▶ **TASKS FOR THIS EXERCISE**
#1 From the forum thread about trading wood blanks, return the passage starting with "## keithkarl2007 (Sep" and going on through "jimm1 (Sep 8, 2010)".
#2 In the forum thread about trading wood blanks, what does jimm1 say his tradeable blanks were cut from?
#3 Extend the forum thread about trading wood blanks from the point where it stops.

DOCUMENT SEGMENT START

Knowing my future SIL, I can't believe he would spend all that much on this clay pipe. LOL


----------



## keithkarl2007 (Sep 8, 2010)

Around $25-30 maybe i don't know. I haven't sold many blanks i usually trade them for things I can't get here like kits or blanks that would be exotic to me and other stuff. I have a piece of Irish Bog Yew around that size, heck i think i may have a small slice off my Bog Oak Burl big enough too. I'll check it out tomorrow.


----------



## jimm1 (Sep 8, 2010)

I have blanks cut from Jack Daniels Whiskey Barrels staves I could trade. I was going to use these to make my stand, but I think the SIL would appreciate it more if I got something "Irish"




keithkarl2007 said:


> Around $25-30 maybe i don't know. I haven't sold many blanks i usually trade them for things I can't get here like kits or blanks that would be exotic to me and other stuff. I have a piece of Irish Bog Yew around that size, heck i think i may have a small slice off my Bog Oak Burl big enough too. I'll check it out tomorrow.

DOCUMENT SEGMENT END
DATA PROVIDED START

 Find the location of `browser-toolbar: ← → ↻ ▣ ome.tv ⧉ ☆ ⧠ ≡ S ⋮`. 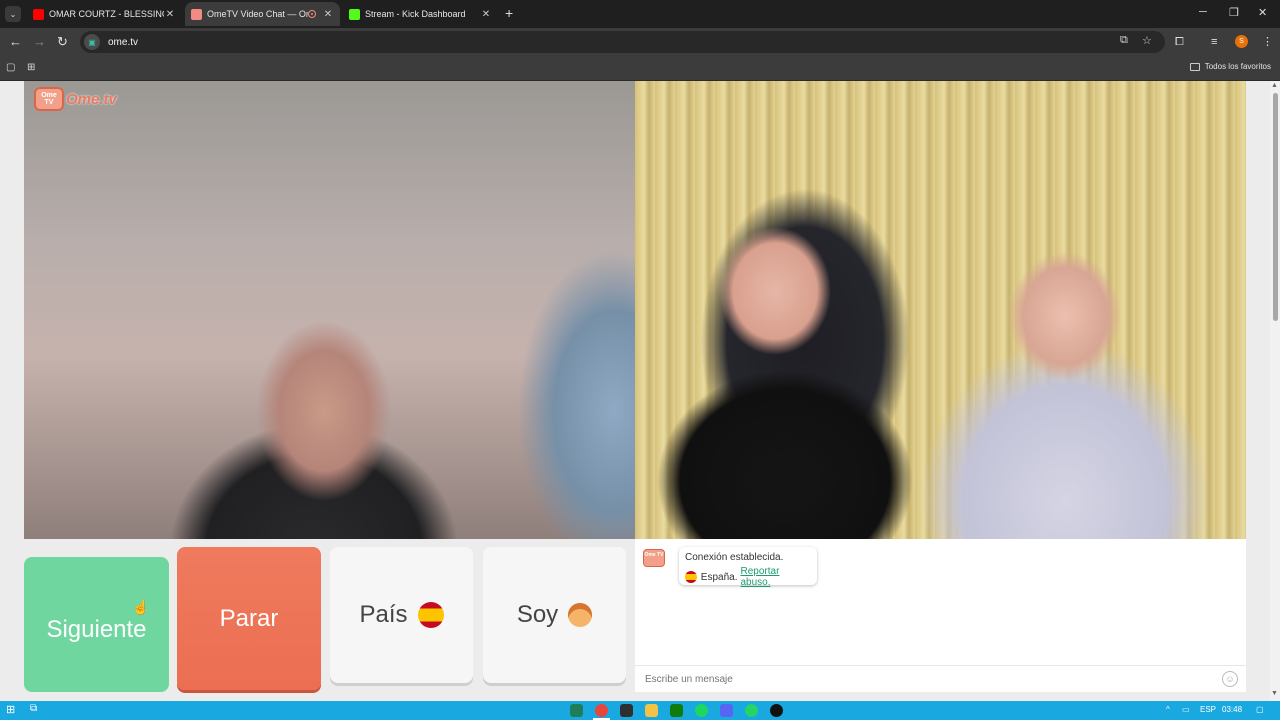

browser-toolbar: ← → ↻ ▣ ome.tv ⧉ ☆ ⧠ ≡ S ⋮ is located at coordinates (640, 42).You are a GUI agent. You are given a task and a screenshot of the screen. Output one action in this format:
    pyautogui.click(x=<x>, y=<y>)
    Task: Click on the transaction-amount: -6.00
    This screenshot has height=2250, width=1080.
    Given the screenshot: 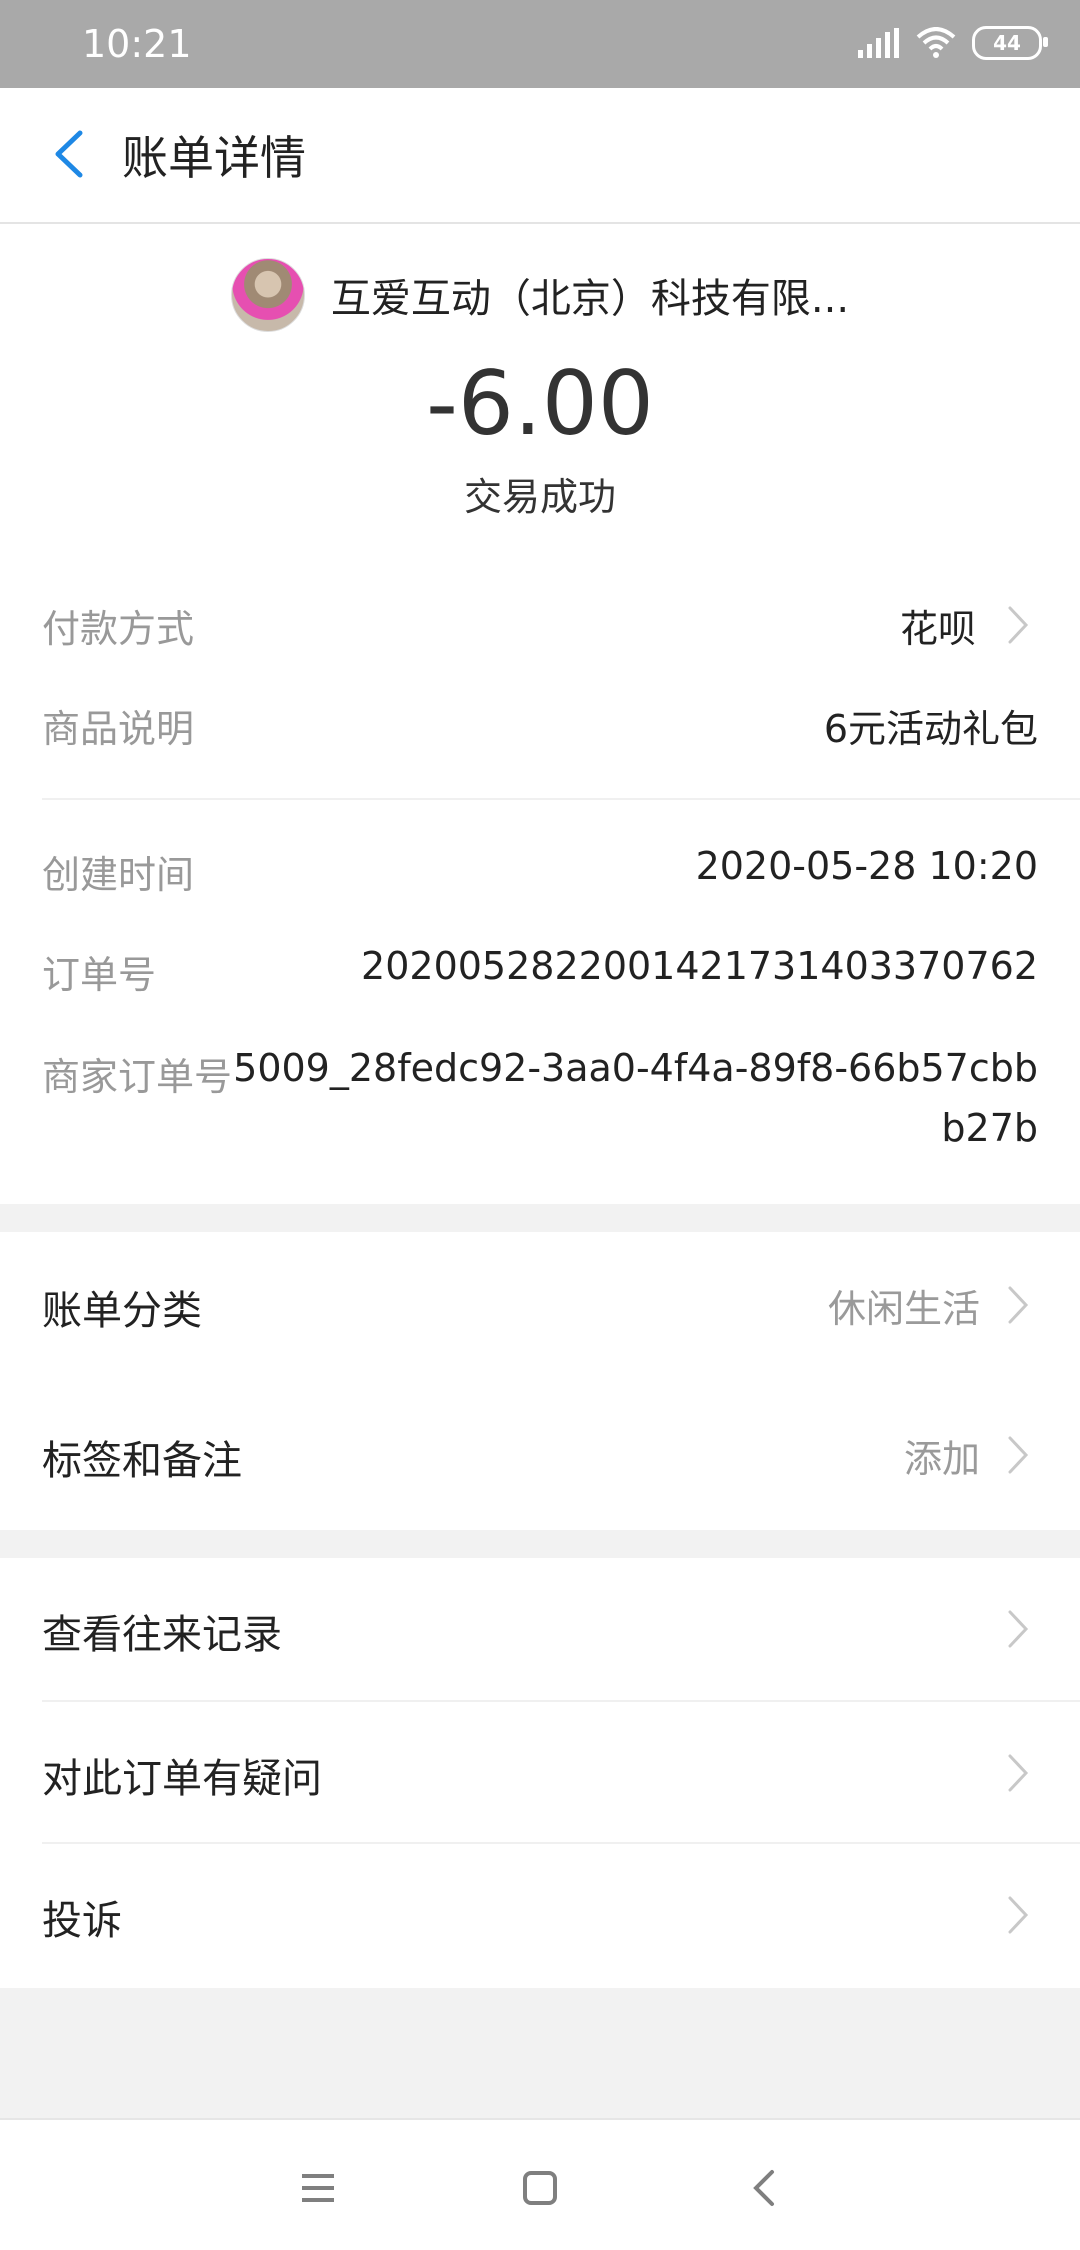 What is the action you would take?
    pyautogui.click(x=540, y=404)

DATA PROVIDED END

▶ **ANSWERS TO THE PROBLEMS**
#1
## keithkarl2007 (Sep 8, 2010)

Around $25-30 maybe i don't know. I haven't sold many blanks i usually trade them for things I can't get here like kits or blanks that would be exotic to me and other stuff. I have a piece of Irish Bog Yew around that size, heck i think i may have a small slice off my Bog Oak Burl big enough too. I'll check it out tomorrow.


----------



## jimm1 (Sep 8, 2010)

#2 Jack Daniels Whiskey Barrel staves.

#3
----------



## keithkarl2007 (Sep 8, 2010)

ha ha i actually have staves from Tullamore Dew Whiskey barrells, i must send you a few pieces. There's a lovely smell from it and it almost makes me wanna chew on it.
Its funny, my mother likes whiskey but when i brought in a piece i had just turned she couldn't get the smell from it but i could.


----------



## keithkarl2007 (Sep 8, 2010)

You know what i have, well i haven't got it yet because its stuck. A flat piece of stone, its stuck in the roots of a bog oak log down on the bog and it must have grown around the stone when it was still standing. It would be heavy to ship I'd imagine.


----------



## Russianwolf (Sep 8, 2010)

phillywood said:


> hey, Ken, i am reading all of this and now I know why you told me that hang on to that bog oak you sent until i get good at turning.
> Mike, so what can we do for you to let lose of some that Bog and English oak you got. You know you are a pioneer of sharing spirit. (right?) and very good friends to newbies.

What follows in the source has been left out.